I was pretty pleased with myself until I mentioned it a couple hours later, and my friends and I got into a discussion about fantasy as a genre and how Tolkien basically defined modern Euro-USian fantasy, laying down tropes that creative people have come to rely and build on for many years to come. Due to my mention of Dwarf politics and how it played into the conversation, there was a focus on how fantasy Dwarfs now always live in mountains and caves and tunnels - and I realized I had fallen into exactly that trap
At first, I was only quietly horrified by my own creative bankruptcy. Then I tried to reason with myself: It made sense for the story! I could totally keep it that way! It wasn't lazy!
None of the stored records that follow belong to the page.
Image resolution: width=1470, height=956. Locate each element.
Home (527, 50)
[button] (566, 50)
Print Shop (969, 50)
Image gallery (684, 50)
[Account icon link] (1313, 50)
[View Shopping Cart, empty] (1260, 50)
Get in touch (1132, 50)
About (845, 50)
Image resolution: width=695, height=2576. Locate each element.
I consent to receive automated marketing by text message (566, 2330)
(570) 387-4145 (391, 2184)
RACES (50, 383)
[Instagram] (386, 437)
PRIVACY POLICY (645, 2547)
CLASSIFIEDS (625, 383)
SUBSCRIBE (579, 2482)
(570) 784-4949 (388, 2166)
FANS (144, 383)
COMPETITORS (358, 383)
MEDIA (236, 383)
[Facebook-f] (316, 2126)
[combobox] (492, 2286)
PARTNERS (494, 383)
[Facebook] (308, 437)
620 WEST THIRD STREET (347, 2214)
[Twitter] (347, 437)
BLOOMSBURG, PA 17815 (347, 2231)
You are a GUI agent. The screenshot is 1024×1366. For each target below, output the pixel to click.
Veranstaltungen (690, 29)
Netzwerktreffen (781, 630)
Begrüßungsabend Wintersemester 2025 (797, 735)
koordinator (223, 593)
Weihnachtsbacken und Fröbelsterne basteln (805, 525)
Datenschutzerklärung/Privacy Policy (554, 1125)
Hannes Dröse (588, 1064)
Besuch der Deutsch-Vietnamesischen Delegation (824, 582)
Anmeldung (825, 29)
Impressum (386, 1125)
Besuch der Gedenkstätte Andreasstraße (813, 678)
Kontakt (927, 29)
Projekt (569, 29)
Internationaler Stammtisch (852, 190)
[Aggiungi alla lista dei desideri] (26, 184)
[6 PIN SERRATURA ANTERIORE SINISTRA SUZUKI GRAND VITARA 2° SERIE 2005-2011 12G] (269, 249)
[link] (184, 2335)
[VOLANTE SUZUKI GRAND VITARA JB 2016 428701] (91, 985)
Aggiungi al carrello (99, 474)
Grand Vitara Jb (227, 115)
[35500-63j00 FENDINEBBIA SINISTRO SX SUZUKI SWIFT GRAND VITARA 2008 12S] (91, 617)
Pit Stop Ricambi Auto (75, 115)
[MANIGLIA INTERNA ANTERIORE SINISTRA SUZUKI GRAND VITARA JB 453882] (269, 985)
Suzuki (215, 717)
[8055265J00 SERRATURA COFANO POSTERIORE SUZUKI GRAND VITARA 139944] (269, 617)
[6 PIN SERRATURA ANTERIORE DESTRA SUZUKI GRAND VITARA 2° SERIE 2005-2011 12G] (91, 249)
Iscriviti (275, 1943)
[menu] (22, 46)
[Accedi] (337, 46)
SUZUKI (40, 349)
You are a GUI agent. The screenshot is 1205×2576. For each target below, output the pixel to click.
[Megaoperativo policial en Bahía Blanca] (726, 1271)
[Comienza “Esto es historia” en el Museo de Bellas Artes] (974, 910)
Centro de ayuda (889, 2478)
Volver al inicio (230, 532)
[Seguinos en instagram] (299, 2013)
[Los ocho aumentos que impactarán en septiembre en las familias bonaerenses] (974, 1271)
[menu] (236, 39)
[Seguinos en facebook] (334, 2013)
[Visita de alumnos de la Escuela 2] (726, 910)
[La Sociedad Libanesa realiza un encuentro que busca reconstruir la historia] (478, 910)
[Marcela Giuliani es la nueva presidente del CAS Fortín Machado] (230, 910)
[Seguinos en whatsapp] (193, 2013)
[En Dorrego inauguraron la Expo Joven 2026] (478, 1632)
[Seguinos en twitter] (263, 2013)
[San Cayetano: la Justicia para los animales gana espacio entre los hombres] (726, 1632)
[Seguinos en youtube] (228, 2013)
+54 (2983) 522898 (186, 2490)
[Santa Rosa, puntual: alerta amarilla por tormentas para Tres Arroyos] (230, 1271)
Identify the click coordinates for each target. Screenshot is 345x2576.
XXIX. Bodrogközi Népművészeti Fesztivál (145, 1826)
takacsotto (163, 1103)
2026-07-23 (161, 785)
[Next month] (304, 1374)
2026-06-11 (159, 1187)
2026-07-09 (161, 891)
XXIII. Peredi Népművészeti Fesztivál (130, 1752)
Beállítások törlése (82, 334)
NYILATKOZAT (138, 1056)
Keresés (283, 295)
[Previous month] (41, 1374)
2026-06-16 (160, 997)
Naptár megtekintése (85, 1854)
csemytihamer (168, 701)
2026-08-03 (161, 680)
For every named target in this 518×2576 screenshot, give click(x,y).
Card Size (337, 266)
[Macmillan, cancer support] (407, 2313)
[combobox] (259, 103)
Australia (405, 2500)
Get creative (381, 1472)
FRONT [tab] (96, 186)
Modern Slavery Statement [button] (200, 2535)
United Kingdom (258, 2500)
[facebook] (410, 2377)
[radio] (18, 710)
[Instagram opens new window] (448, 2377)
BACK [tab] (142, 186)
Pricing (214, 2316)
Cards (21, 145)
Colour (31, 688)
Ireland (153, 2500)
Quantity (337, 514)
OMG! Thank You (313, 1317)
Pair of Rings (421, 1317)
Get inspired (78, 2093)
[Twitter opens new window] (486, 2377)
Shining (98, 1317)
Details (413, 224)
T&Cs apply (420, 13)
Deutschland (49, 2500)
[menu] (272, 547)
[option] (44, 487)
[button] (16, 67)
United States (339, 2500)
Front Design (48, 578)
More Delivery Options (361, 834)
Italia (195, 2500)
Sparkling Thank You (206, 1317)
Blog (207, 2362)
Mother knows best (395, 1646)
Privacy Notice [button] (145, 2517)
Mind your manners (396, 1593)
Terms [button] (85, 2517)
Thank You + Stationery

But the more I thought about it, the more I realized that it not only was lazy, but it was necessary for my story
that I expand Dwarf society beyond caves and mountains. What about forests and plains? What about swamps?1
What about the fact that I was having trouble figuring out how to make a poisoned apple with rock-dependent Dwarf magic? Wouldn't it make more sense if Dwarfs also did cooking magic, and tree magic, and farming magic, even if it was still different from Human styles of magic? Wouldn't it just plain be more fun
if the Seven worked in a Dwarf bakery instead of selling jewelry and metalworks?2
I'm going to have to re-think at least half of my Dwarf politics and society building now, but it'll make the story better, and that's what's important. Though it helps that I relish a creative challenge ;)1: I am totally going to have to write a swamp fantasy story eventually, because wetlands basically keep the world going. Okay, that's hyperbole, but they're still incredibly environmentally important.
2: Not that I object in principle to fantasy Dwarfs selling jewelry and metalworks, but if that's all they do then there's something clearly wrong.